On a separate occasion, Claybaugh noted an important fact on the ground: students have stampeded into STEM concentrations (science, technology, engineering, and mathematics). “Here Come the Quants!” (January-February 2017) documented the phenomenon, which has only intensified. Teaching capacity in fields such as computer science, statistics, and applied math is at or beyond capacity, which may well have made it difficult, or impossible, to devise wholly new, potentially large-enrollment “thinking with data” courses for Gen Ed’s unveiling this fall. (Ironically, making it a requirement that all students take such a course atop the distribution criteria may increase demand to enroll in such classes. And for students already in a quantitative discipline, the now-inescapable QRD requirement further intensifies that element of their course of study, at the possible cost of an arts and humanities, social sciences, or sciences elective. But insisting upon a requirement for all does level the playing field among the STEM concentrators and, say, their arts and humanities student peers who may be reluctant to engage with explicitly quantitative course contents.)

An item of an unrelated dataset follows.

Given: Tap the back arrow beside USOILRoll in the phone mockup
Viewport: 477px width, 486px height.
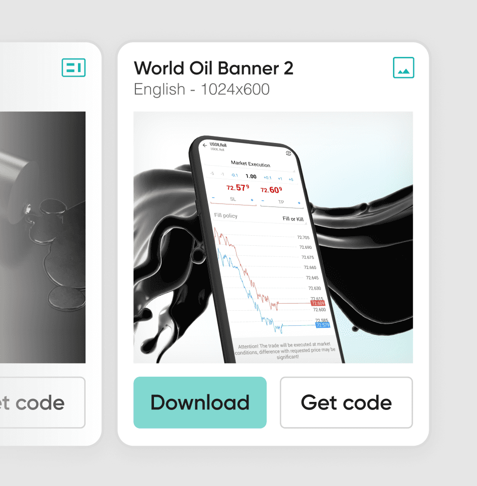Looking at the screenshot, I should tap(204, 145).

When the 2015-2016 debate touched on “reasoning with data,” it pointed toward the emerging interest in data science, now the focus of a robust faculty initiative with a burgeoning research agenda and, presumably, educational aims. Institutions from Berkeley (with its new division of data science and information, aiming to engage the whole campus in computational and data-drive research and learning) to Yale (with its department of statistics and data science, and a half-dozen new undergraduate courses in data science) are encouraging new avenues toward discovery and learning. Harvard is, as well, but in a more roundabout way, as demonstrated by the proposal, presented today, on how it will move undergraduate learning, through Gen Ed, toward some sort of universal exposure to this way of thinking about, and in, the world.